Schaefer disputed concerns about election security.

"Once those envelopes are open, those ballots will be properly and securely stored away," she said. "They have a limited chain of custody as to who would be able to access them. And we would take great care with them as much as we take care with the voting machines and as we've taken care of absentee ballots in the past."

Efforts to allow for pre-canvassing have faced similar uphill battles in two other closely watched swing states: Michigan and Wisconsin.

Pre-canvassing is not permitted in Wisconsin, which sent out around 1 million absentee ballots last month. The Legislature, which is currently out of session, is unlikely to pass any legislation on the issue before Election Day.

It's "an option that clerks would certainly like to have, but it's not something that's gone anywhere," Reid Magney, a spokesman for the Wisconsin Elections Commission, told NBC News.

In Michigan, which could see as many as 3 million mail-in votes, the GOP-controlled Legislature recently passed a bill that would allow for just one day of pre-canvassing.

Michigan House Speaker Lee Chatfield, a Republican, said the bill will ensure that clerks have "enough time to process these ballots" and "that we have election integrity and the voters have certainty and peace of mind that the results are what they voted for."

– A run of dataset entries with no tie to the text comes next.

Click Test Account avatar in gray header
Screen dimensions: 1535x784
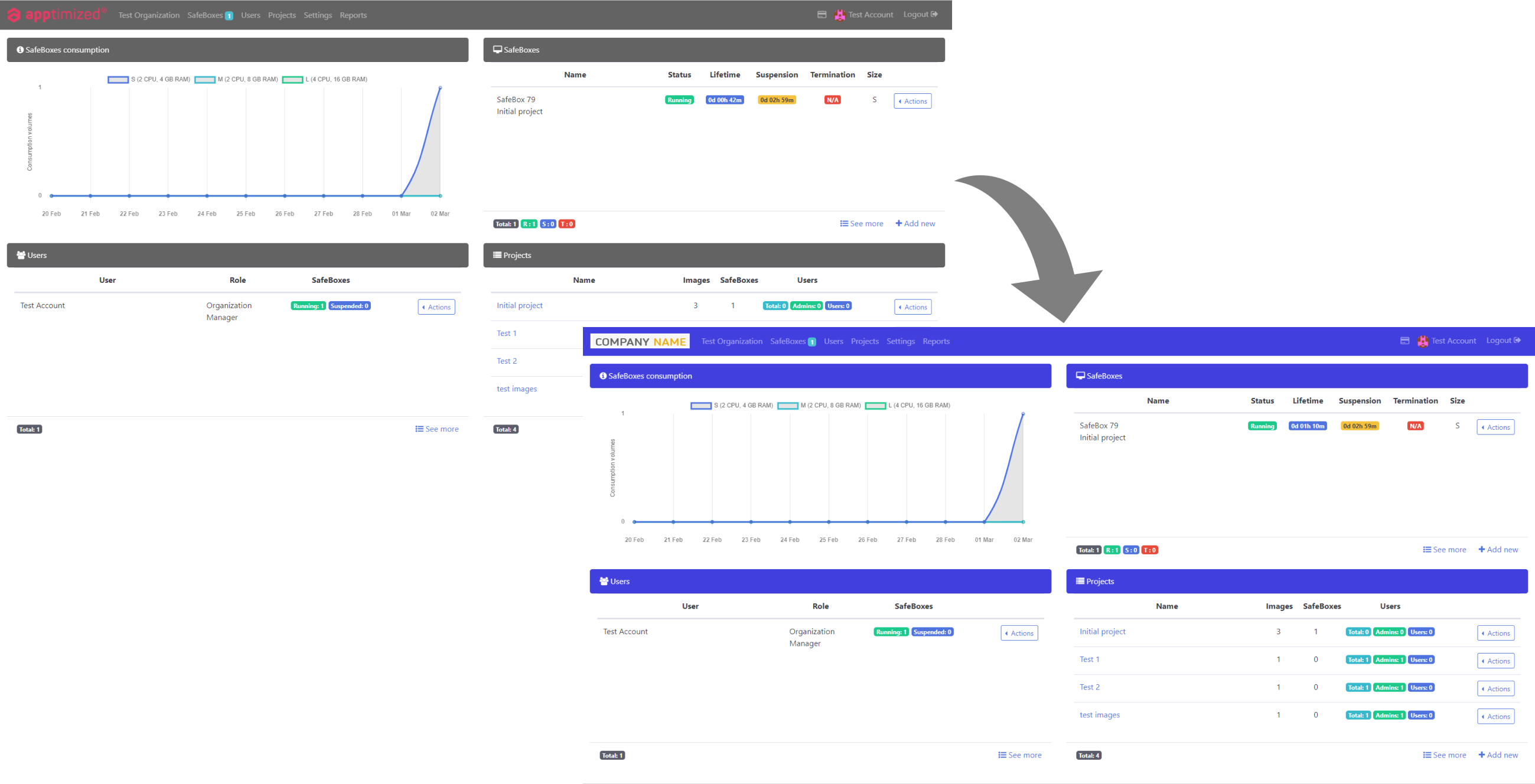click(840, 15)
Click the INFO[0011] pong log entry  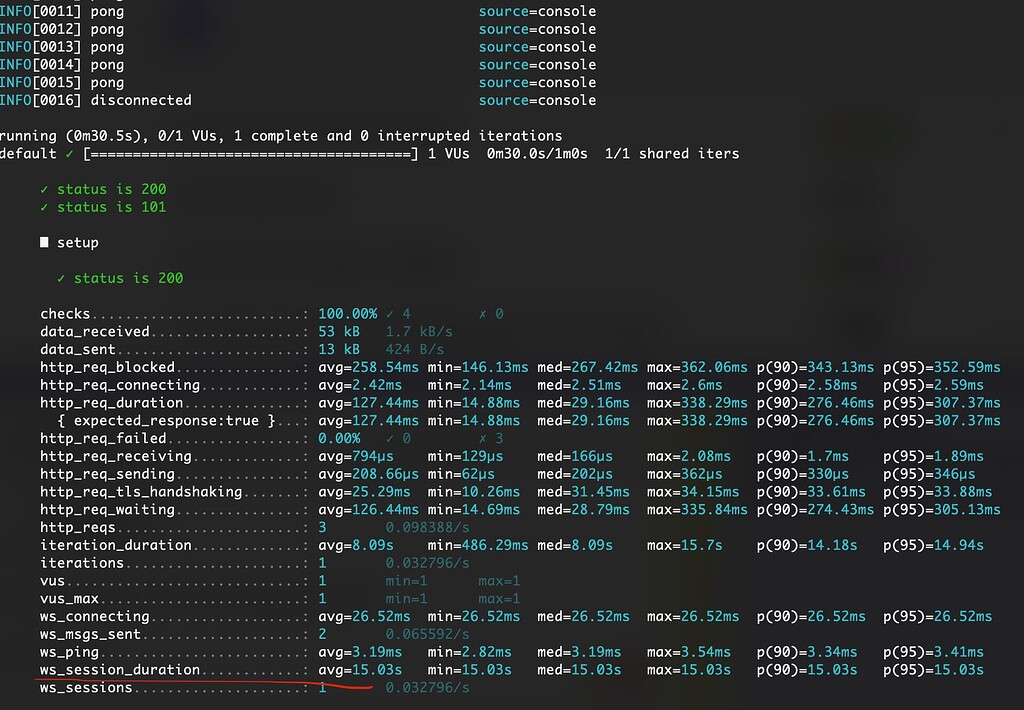point(62,12)
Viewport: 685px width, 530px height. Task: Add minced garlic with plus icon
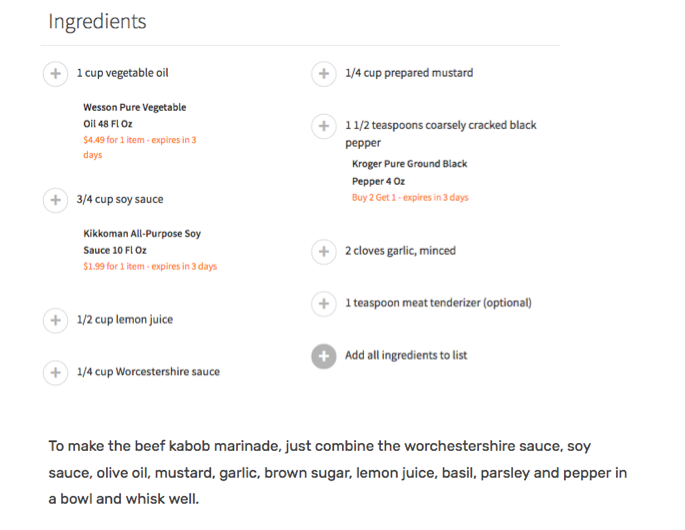[323, 252]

"And I think both are equally important, and we can't do one without the other," he added.

Michigan Secretary of State Jocelyn Benson, a Democrat, said that legislation — not yet signed into law — is "a step in the right direction," but more time for pre-canvassing is needed. She said one week would much more effective than a single day.

"It's quite a simple change and should not be such a heavy lift," she said.